Hunter’s Café

Road trips for us inevitably take us off the beaten path, especially when we ask locals about the best places to eat.

Take Hunter’s Café.

While stopping in a wine and cheese shop in Darien, Georgia, we noticed a lovely oil painting of an old weathered clapboard restaurant. The rendition of the small café showed it on a dirt road, surrounded by huge live oaks and looked too interesting of a place to pass up. Being supper time and hungry, we inquired about its location, if it still existed. The owner of the wine and cheese shop was the talkative, friendly sort who gladly gave us directions.  I loved his southern drawl and charm.

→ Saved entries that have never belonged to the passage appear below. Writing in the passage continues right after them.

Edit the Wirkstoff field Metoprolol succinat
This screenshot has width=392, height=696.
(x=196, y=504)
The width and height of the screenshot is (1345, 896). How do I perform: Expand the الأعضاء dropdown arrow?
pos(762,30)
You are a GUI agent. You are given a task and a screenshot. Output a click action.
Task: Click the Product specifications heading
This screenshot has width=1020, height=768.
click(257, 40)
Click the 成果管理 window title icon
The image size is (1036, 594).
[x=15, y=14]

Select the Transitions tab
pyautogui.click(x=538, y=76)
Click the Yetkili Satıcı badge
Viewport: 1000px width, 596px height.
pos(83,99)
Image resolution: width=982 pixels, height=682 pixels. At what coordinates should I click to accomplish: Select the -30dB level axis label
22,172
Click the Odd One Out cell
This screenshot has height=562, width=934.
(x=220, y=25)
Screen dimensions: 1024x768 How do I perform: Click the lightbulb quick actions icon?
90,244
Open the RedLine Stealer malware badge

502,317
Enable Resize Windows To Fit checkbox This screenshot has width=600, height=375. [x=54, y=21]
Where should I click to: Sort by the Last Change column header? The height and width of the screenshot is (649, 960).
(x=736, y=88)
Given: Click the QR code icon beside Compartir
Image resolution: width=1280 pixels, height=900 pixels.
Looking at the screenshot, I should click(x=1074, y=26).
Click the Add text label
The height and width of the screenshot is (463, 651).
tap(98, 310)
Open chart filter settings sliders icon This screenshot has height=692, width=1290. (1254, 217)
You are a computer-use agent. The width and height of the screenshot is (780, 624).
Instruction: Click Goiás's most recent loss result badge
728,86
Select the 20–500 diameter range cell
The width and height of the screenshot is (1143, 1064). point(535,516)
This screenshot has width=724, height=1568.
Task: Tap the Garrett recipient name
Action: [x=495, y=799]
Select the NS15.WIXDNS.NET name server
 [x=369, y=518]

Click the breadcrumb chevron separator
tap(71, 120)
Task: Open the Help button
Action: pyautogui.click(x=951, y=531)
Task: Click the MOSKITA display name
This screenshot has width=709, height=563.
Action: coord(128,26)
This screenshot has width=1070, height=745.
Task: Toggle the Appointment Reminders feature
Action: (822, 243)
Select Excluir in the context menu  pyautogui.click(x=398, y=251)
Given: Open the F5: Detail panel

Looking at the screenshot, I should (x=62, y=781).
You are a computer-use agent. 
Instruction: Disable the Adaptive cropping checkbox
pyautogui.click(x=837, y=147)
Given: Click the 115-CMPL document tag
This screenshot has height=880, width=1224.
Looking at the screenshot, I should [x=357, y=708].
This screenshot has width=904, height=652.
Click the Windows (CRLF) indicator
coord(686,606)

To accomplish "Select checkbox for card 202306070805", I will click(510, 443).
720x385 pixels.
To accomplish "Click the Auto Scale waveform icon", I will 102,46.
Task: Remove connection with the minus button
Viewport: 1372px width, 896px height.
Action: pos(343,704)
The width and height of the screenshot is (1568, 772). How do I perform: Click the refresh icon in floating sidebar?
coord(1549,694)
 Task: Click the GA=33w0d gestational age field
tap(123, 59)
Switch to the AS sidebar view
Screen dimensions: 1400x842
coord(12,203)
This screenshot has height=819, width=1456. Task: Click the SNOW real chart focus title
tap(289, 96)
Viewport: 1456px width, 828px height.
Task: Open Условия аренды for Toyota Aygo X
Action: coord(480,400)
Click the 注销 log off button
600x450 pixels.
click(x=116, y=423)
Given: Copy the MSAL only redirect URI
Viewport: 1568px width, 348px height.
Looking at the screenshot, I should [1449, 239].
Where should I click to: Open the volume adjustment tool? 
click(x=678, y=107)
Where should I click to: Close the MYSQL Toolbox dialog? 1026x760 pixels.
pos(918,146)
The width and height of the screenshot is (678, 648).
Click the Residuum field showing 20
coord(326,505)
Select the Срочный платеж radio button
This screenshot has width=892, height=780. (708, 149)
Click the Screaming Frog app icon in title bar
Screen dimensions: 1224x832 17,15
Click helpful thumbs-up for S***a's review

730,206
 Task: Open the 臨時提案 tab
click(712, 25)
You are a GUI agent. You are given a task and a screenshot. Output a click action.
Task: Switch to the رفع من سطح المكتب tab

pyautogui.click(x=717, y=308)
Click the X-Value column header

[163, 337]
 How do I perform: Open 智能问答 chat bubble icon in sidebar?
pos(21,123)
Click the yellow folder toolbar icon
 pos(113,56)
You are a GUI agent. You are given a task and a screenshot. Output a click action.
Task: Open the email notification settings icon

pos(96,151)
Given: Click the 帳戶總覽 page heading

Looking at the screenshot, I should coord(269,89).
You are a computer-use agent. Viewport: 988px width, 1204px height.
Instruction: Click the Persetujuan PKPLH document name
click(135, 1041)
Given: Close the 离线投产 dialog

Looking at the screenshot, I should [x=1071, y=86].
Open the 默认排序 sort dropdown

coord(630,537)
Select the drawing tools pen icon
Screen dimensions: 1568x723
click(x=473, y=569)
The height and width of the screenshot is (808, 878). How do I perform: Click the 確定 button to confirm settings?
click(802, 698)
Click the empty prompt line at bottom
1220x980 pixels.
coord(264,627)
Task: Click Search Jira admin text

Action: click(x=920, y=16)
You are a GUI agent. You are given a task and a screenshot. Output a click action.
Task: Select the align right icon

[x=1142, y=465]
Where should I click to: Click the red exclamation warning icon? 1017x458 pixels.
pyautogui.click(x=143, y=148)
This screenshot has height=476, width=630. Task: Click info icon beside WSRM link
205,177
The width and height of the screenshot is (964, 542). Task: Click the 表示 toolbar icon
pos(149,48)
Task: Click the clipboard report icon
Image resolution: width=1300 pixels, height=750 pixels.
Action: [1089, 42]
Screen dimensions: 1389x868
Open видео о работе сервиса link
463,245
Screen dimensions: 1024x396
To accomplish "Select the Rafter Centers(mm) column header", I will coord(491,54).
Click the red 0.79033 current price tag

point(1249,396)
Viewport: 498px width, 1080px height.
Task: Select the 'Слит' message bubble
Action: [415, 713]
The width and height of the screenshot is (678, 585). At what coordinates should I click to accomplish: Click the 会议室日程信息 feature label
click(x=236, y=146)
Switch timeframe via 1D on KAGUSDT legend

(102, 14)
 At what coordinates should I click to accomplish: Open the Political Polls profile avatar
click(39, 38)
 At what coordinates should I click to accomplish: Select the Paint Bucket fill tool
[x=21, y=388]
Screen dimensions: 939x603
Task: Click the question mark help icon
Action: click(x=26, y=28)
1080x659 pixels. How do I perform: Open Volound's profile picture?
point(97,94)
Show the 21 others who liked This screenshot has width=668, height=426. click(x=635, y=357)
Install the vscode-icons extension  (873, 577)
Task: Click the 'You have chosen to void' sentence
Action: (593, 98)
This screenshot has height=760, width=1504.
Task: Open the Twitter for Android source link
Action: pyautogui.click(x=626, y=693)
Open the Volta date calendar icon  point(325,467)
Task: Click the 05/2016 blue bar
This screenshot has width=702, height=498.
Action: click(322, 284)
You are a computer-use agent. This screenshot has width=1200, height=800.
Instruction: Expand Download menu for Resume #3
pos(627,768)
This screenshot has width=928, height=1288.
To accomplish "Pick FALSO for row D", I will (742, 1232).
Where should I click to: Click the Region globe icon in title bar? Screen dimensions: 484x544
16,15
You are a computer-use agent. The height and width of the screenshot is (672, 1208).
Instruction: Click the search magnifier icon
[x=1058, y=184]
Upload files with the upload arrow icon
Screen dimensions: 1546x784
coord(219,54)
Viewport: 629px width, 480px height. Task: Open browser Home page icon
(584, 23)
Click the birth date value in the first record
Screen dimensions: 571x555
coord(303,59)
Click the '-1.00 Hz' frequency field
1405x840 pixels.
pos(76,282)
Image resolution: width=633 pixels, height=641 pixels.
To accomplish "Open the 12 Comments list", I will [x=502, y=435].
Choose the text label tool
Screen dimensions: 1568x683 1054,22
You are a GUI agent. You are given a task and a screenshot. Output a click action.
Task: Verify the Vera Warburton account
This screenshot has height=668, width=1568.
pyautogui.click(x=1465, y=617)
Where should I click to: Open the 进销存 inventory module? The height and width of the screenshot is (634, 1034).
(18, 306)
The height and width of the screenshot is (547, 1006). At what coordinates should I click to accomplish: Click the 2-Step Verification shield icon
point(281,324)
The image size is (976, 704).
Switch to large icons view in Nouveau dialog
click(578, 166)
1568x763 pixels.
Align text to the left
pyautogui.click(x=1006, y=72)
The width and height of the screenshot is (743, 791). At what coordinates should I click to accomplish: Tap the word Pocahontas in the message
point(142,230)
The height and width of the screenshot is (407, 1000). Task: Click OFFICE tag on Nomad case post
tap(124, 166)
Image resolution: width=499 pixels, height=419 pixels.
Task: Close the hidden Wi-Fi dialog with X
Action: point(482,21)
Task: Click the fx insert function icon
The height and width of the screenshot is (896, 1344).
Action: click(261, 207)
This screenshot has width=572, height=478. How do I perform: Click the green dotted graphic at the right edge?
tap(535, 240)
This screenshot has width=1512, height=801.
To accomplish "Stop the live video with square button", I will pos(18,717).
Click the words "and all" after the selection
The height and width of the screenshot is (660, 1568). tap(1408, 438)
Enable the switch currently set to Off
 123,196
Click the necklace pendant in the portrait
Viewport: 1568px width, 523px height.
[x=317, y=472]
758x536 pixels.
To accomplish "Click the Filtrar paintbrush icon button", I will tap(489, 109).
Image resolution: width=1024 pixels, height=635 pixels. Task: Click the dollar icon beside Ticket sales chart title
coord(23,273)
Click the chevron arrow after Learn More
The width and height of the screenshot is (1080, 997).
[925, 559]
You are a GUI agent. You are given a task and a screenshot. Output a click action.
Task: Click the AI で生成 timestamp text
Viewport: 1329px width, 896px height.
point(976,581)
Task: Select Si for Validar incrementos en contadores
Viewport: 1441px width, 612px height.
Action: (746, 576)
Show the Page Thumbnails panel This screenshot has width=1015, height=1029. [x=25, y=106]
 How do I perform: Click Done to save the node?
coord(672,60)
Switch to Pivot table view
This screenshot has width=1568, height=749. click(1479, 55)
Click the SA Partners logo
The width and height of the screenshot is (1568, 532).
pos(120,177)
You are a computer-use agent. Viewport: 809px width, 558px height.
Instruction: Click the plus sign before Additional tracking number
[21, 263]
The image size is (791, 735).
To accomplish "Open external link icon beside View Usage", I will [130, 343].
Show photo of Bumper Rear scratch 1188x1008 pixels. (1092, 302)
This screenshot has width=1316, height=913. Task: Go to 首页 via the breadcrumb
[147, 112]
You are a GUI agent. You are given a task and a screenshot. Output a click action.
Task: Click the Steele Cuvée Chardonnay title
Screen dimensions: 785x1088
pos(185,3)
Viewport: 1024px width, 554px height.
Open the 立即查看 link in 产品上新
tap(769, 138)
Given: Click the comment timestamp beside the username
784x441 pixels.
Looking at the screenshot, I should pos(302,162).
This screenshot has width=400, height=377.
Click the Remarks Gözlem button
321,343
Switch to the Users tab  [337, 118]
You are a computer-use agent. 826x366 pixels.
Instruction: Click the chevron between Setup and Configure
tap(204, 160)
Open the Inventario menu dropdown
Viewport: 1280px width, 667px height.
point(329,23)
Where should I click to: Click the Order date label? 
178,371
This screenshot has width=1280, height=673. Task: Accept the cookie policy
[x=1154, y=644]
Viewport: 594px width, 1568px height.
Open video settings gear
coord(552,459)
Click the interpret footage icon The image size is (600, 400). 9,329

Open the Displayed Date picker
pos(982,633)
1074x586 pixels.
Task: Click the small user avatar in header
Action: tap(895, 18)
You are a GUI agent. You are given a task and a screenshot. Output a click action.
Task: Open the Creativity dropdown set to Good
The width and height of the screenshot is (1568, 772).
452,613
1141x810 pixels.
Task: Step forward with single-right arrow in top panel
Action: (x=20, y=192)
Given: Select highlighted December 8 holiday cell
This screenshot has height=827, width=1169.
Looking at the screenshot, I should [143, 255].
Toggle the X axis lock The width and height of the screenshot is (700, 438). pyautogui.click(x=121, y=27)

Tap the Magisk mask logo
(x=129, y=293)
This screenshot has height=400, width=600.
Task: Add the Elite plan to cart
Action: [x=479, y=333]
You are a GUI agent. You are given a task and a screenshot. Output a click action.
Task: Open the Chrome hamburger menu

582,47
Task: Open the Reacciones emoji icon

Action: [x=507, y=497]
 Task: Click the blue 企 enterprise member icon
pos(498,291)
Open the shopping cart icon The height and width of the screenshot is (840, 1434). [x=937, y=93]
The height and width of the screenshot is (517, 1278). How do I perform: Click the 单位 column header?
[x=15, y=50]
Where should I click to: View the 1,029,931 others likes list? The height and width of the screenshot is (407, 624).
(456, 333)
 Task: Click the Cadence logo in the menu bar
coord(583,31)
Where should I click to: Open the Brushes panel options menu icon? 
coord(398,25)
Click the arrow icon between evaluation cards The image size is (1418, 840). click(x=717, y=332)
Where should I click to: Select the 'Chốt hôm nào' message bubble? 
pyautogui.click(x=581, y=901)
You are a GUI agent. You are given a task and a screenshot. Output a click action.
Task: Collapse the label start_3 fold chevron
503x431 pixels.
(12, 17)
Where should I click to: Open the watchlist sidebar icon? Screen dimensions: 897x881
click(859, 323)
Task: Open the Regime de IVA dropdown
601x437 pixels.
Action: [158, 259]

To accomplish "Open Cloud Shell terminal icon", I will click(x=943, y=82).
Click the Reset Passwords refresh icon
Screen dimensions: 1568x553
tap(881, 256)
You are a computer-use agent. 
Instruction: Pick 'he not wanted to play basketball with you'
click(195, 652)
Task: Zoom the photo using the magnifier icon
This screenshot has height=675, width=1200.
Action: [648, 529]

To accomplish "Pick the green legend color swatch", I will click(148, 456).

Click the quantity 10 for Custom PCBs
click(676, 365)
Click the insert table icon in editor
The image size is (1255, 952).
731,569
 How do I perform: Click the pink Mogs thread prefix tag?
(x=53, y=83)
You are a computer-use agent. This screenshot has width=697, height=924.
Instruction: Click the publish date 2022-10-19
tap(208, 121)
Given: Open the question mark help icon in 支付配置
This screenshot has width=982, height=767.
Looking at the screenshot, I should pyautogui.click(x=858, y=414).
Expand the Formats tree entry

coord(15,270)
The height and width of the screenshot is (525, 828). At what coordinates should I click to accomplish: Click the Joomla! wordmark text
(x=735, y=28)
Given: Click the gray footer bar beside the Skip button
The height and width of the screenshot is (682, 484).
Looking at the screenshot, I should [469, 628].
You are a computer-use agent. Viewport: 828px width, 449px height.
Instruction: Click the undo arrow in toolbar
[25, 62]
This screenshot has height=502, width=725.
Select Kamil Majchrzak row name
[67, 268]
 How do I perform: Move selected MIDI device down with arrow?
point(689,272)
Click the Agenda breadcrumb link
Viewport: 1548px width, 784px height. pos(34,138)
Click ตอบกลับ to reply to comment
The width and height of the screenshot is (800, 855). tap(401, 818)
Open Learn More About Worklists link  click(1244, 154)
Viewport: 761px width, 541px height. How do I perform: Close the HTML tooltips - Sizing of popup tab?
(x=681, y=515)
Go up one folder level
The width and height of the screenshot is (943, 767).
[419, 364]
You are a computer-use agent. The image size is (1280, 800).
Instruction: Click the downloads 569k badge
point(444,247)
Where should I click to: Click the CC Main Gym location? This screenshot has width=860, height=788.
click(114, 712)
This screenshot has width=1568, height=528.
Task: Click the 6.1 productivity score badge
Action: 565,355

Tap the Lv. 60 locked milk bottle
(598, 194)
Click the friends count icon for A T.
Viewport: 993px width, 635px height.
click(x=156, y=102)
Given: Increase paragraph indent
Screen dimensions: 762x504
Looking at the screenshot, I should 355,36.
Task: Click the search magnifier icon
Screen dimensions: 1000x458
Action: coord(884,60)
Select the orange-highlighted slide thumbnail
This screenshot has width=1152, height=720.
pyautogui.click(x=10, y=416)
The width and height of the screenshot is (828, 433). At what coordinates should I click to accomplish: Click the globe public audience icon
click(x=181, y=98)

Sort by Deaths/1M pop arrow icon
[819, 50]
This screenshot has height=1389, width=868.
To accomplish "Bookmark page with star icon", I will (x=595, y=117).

After getting in the car, we repeated the directions to each other but didn’t bother to write them down, confident that we understood them clearly.

The cafe is located off of hwy 17 on Shellman Bluff in Georgia’s coastal low country. Sound’s easy, but it wasn’t. It took us two stops along the way, asking for directions.  Advised with new information and gas, we headed down dirt roads, lined with massive live oaks with their gnarled branches reaching out over the road. Finding the correct dirt road to get to the sound was the tricky part.

“There it is,”  I proclaim. “Just like the painting.”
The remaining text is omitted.